?Final Price Realized includes Buyer’s Premium added to Hammer Price
Estimate: $ 3,000 - $ 4,000
GARVEY, MARCUS. Group of Eleven Typed Letters Signed; two "Open Letters Signed and one two page Typed Letter. All, with the exception of the last item, are on Black Man Letterhead or U. N. I. A. letterhead; all are addressed to or concern Thomas Harvey; condition generally very good. should be seen London, 1937-1939
An exceptional run of correspondence from Marcus Garvey, writing from his headquarters in London to Thomas Harvey, one of the key U.N.I.A. leaders in the United States, eventually elected President in 1950. These letters for the most part deal with Garvey's approval and blessing for Harvey who was in fact becoming one of the most powerful, men in the Association. The bulk of the letters deal with reports and money collected for membership etc. However, in one, dated 14 June, 1937, Garvey alludes to some sort of problem Harvey is having: "I have noted with deep concern the statements you have made relative to yourself.

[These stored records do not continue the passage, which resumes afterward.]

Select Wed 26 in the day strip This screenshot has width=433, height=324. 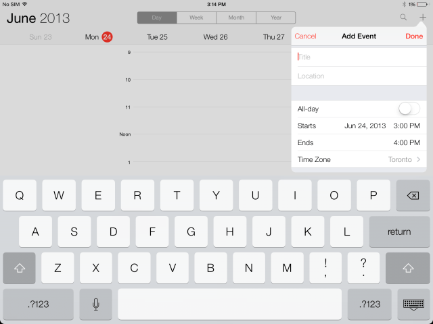pyautogui.click(x=215, y=37)
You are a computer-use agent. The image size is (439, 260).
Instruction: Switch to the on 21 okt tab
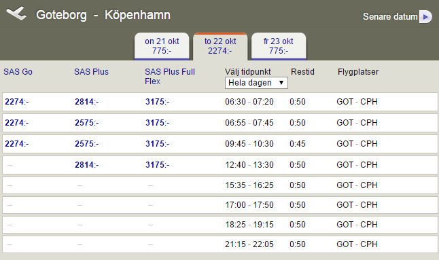tap(162, 46)
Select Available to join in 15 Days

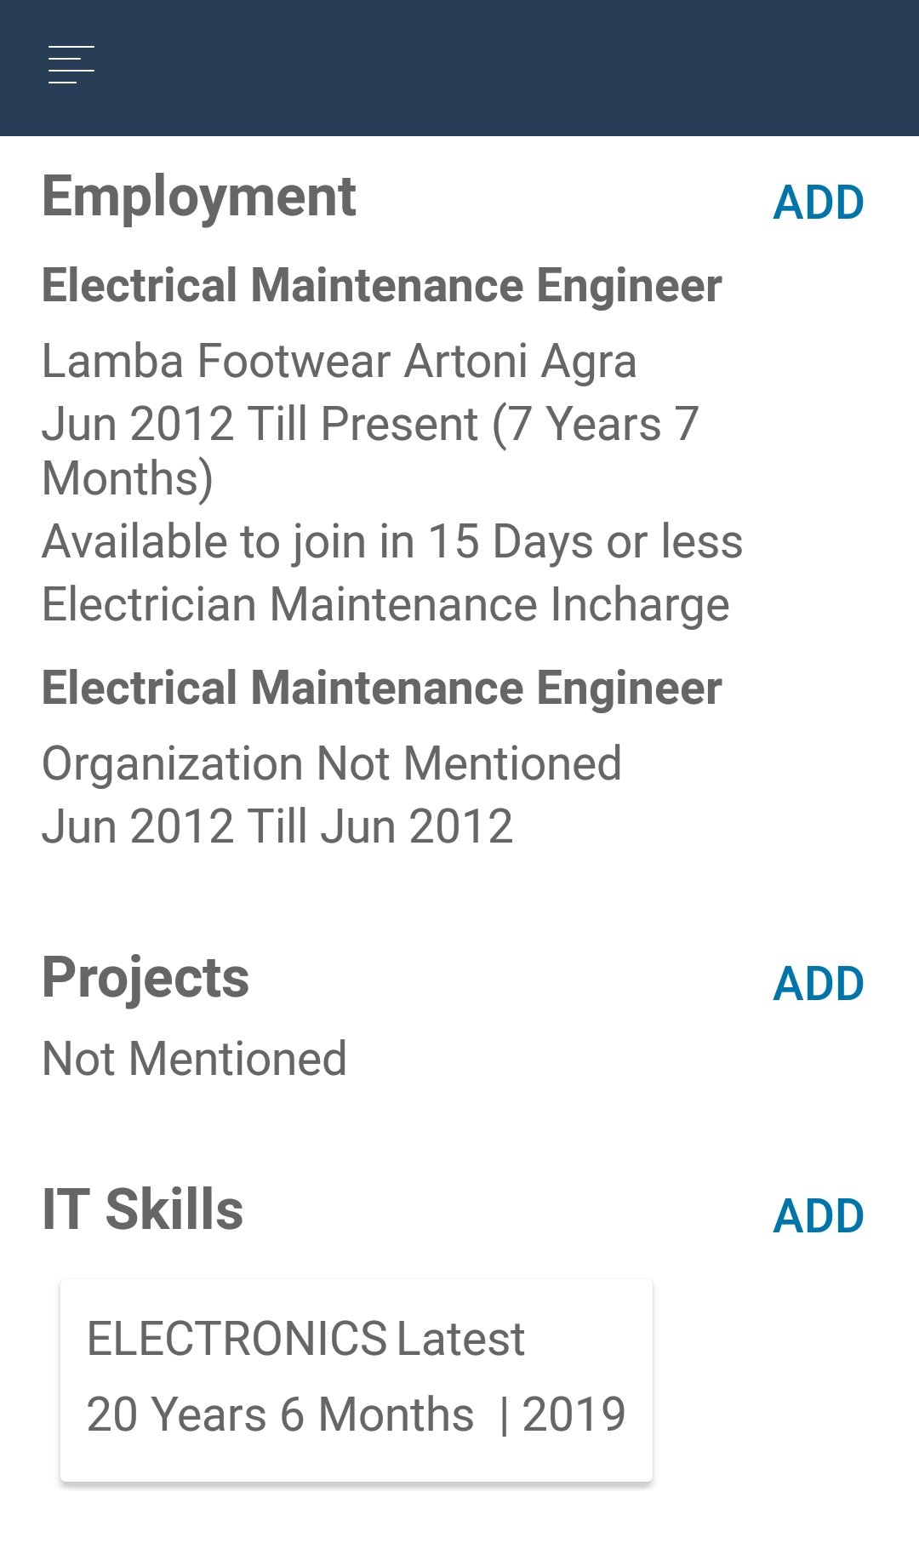coord(391,542)
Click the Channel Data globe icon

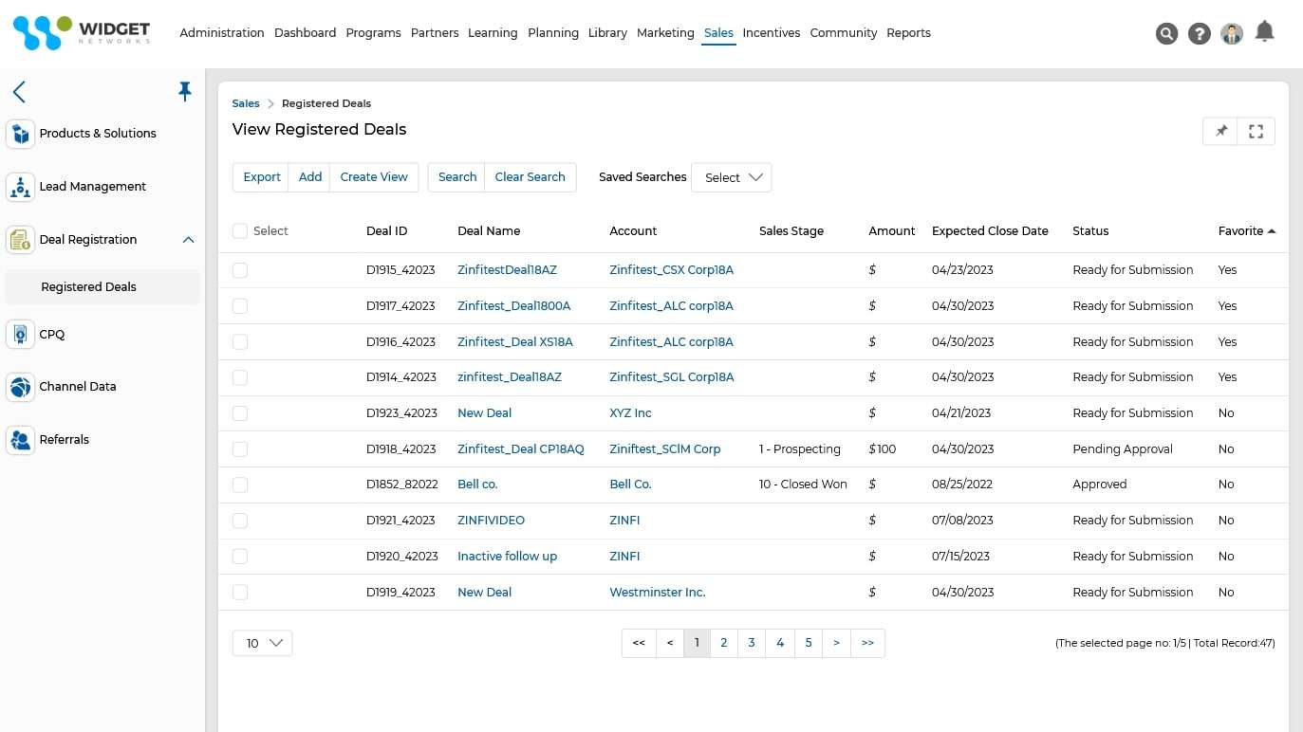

I have been very much worried about you and the cause of the difficulties you have been having. I fully appreciate your embarrassment and it has been my desire to do something to relieve you, but as you know, things are generally flat and we are still hoping for improvement." The last letter dated 22 March 1939 hints at a serious problem and possible division within the Association in the New York City branch. This likely referred to the embarrassment over the U.N.I.A.'s association with the proposal of Senator Theodore Bilbo of Mississippi. Bilbo, a Klan member advocated the repatriation of American blacks. While separatism and a "return" to Africa were planks in the U.N.I.A. platform, Bilbo's use of racist invective caused the U.N.I.A. and Harvey in particular to back away from Bilbo, but not before some serious damage had been done. Garvey himself was ill at this time (he died a year later), and Robert Hill does not cite any related correspondence to Harvey at this time. In fact, none of these letters are cited by Hill.